THURSTON MOORE (ed.) Mix Tape: The Art Of Cassette Culture (Universe Publishing)

If ever a book wanted to be on the fast-track to hipster coffee table acceptance then this must surely be the one. Curated by Thurston Moore of Sonic Youth, “Mix Tape” is shaped to the proportions of a cassette, and solicits contributions from alternative culture figures such as Allison Anders, DJ Spooky, Damon & Naomi, Dean Wareham, Jim O’Rourke and John Zorn (although, interestingly, none of Moore’s bandmates).

And yes, as an affectionate celebration of and requiem for the mix tape it certainly does the job, over 96 pages of lovingly annotated and artily cut and pasted inlays and ropey old Memorex, Sony and Fuji media. Avant-gardner Tony Conrad takes it way, way back with a 1960 reel-to-reel soundclash featuring The Everly Brothers, Ritchie Valens and Pierre Henry; Allison Anders recalls setting her UCSB rock ‘n’ roll film and soundtrack class a project to create mix tapes of the soundtracks to their lives. There’s even an occasional nod to the technology involved: Jim O’Rourke presents a cannibalised cassette mangler, Thurston asserts with utter reasonableness “A cassette rocking at normal bias will bring healing analog tones to the ear-heart” and Maxell, TDK and Phillips get a nod in the thank yous.

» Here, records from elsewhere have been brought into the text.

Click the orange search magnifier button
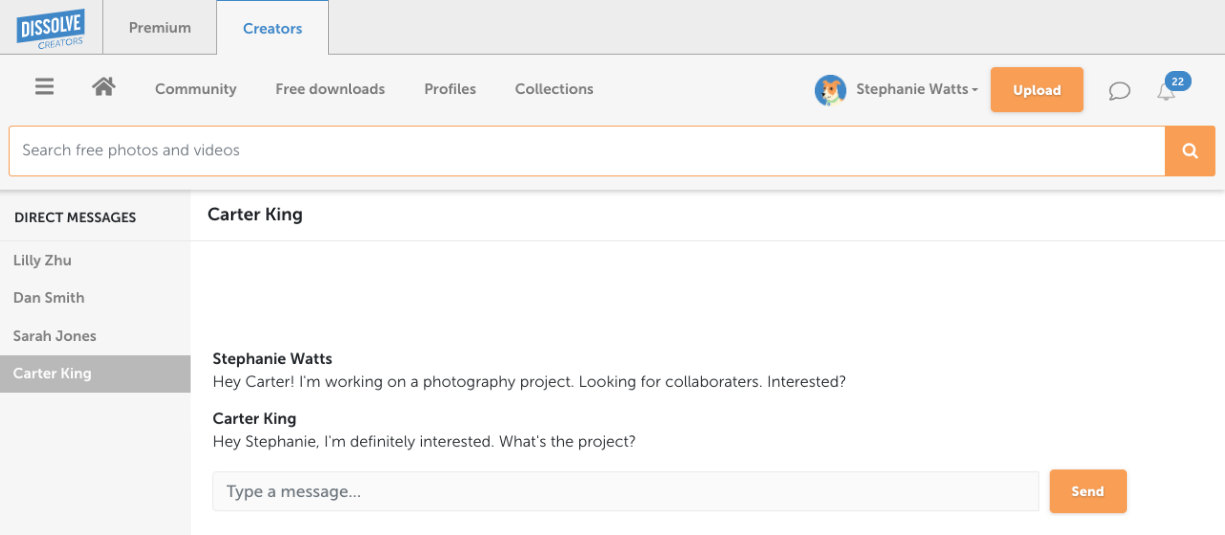The height and width of the screenshot is (535, 1225). [1190, 151]
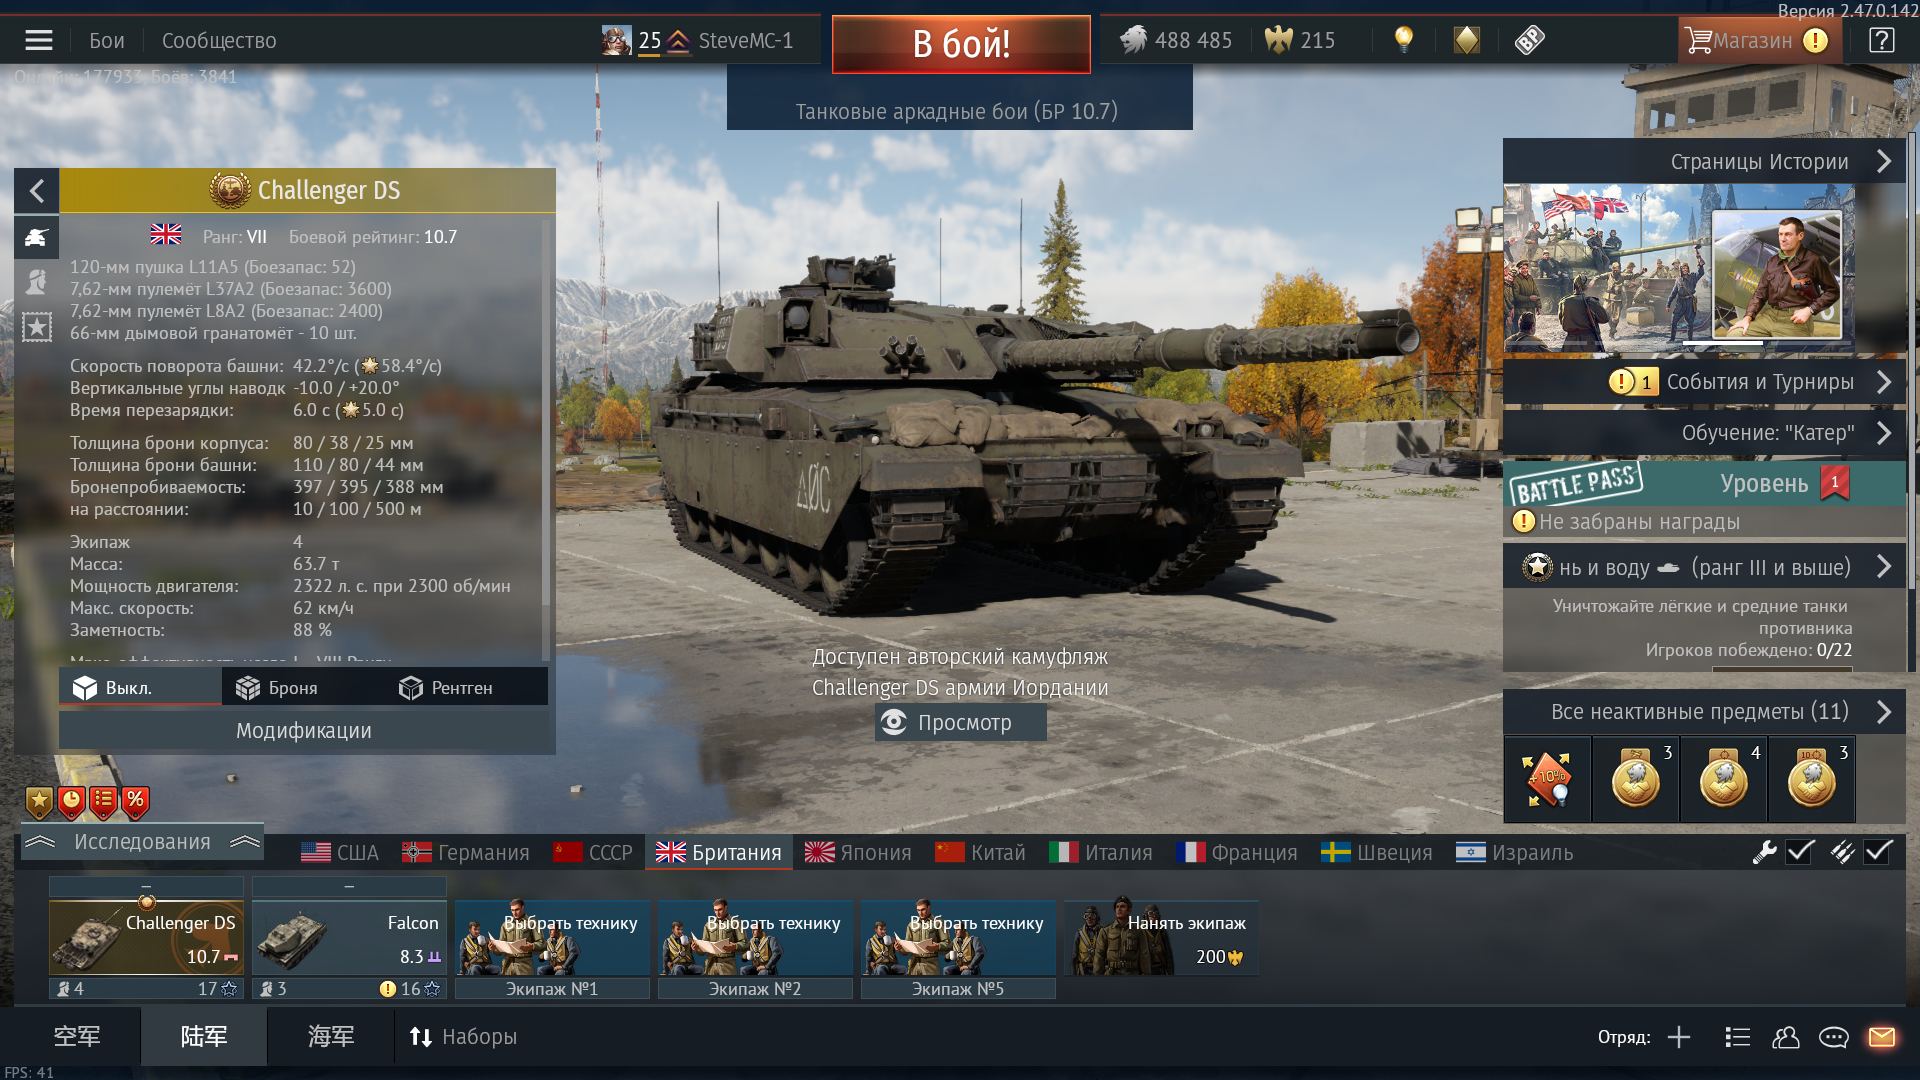
Task: Click the wrench repair icon
Action: 1764,852
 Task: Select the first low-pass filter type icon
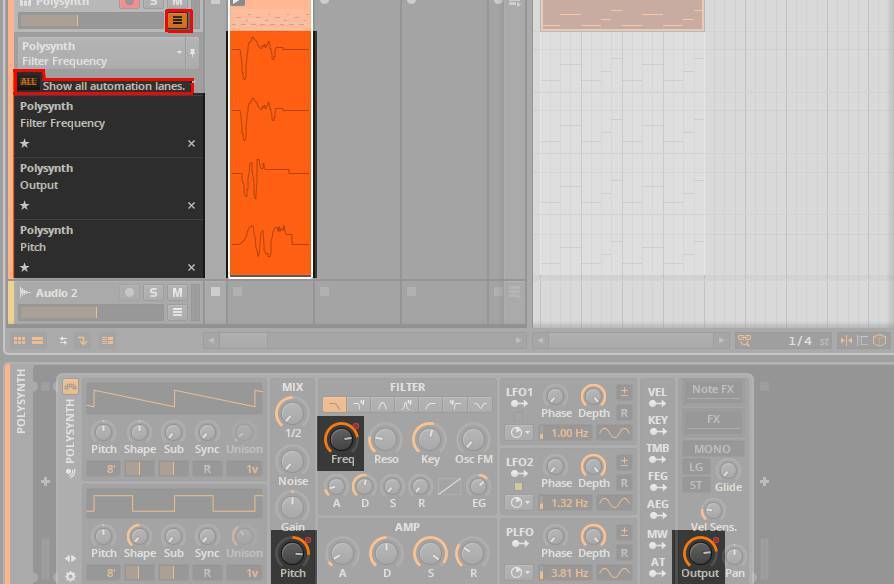(x=333, y=405)
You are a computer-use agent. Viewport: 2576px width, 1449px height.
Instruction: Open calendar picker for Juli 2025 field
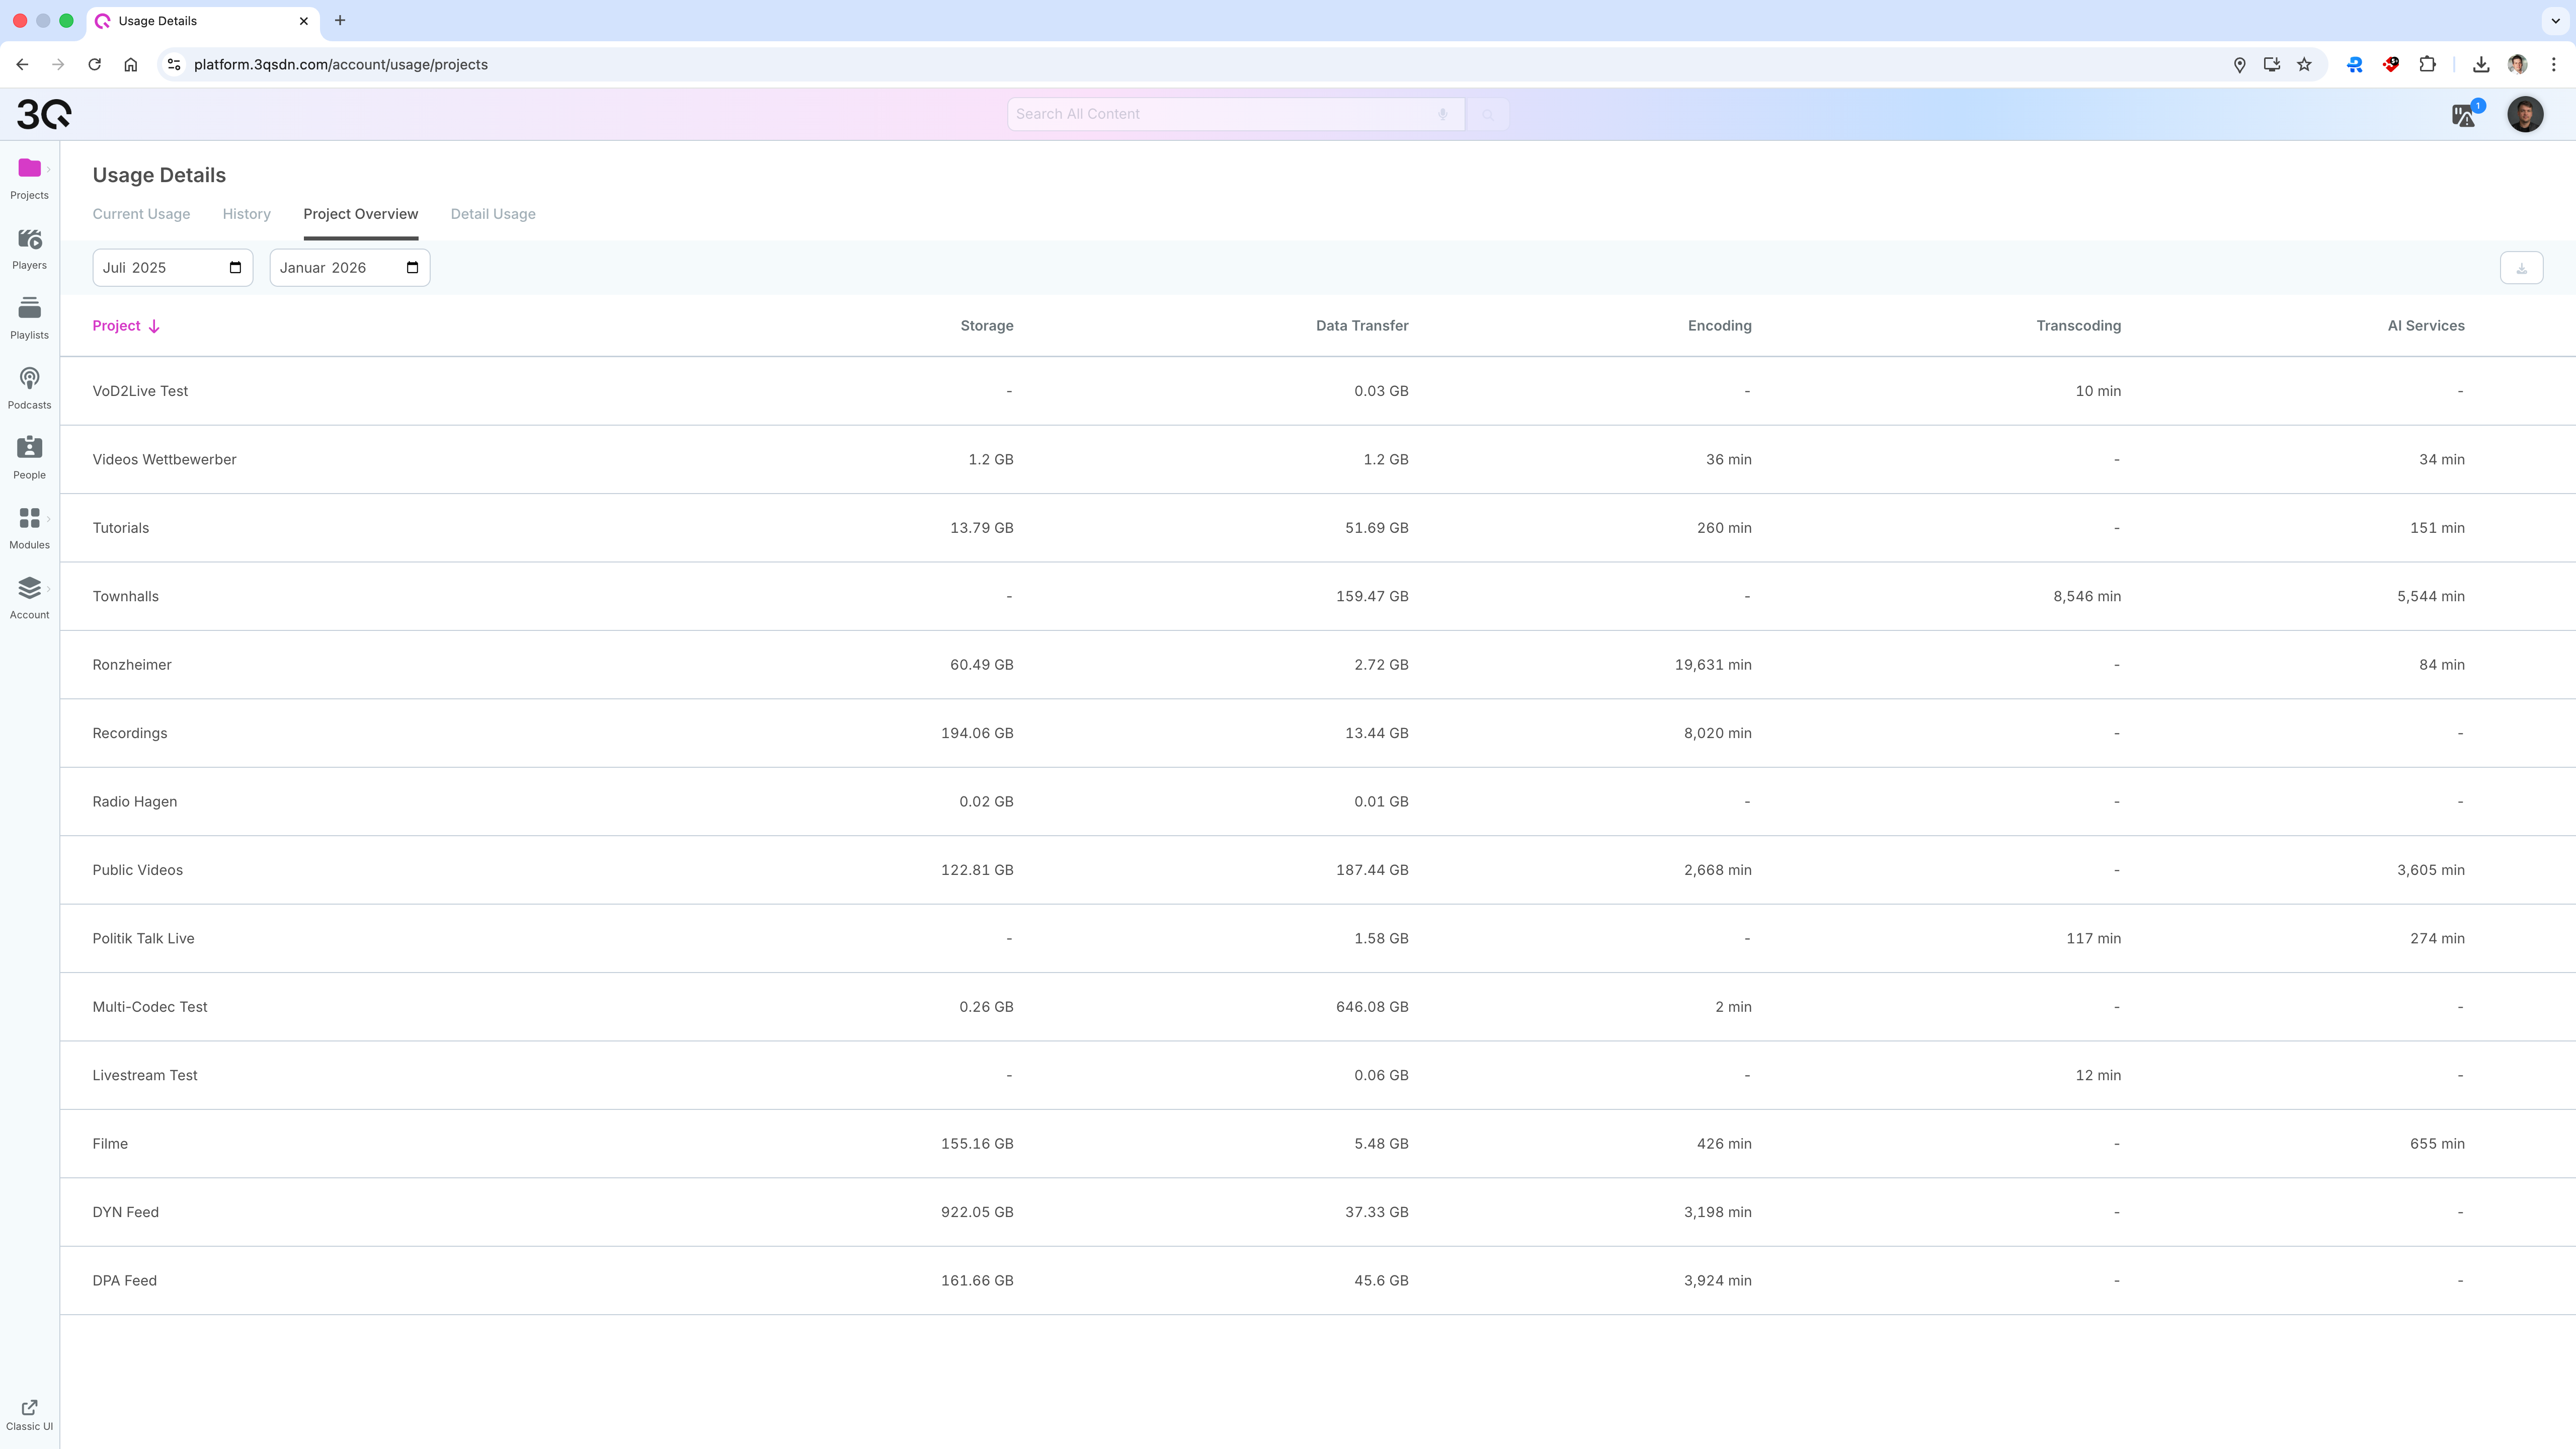tap(235, 268)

“In loving memory of the audiocassette tape”, reads the acknowledgement, and as the short-lived phenomena of the mix CD gives way to the atomised intangibility of the playlist, this sweet epitaph attempts to capture the culture, the enthusiasm, heck, the playful friendliness that ensued when people first realised (in Thurston’s case on reading that rock critic Robert Christgau had assembled a tape of Clash b-sides) they had access to technology able to reshape the past into something more personal and meaningful for the present.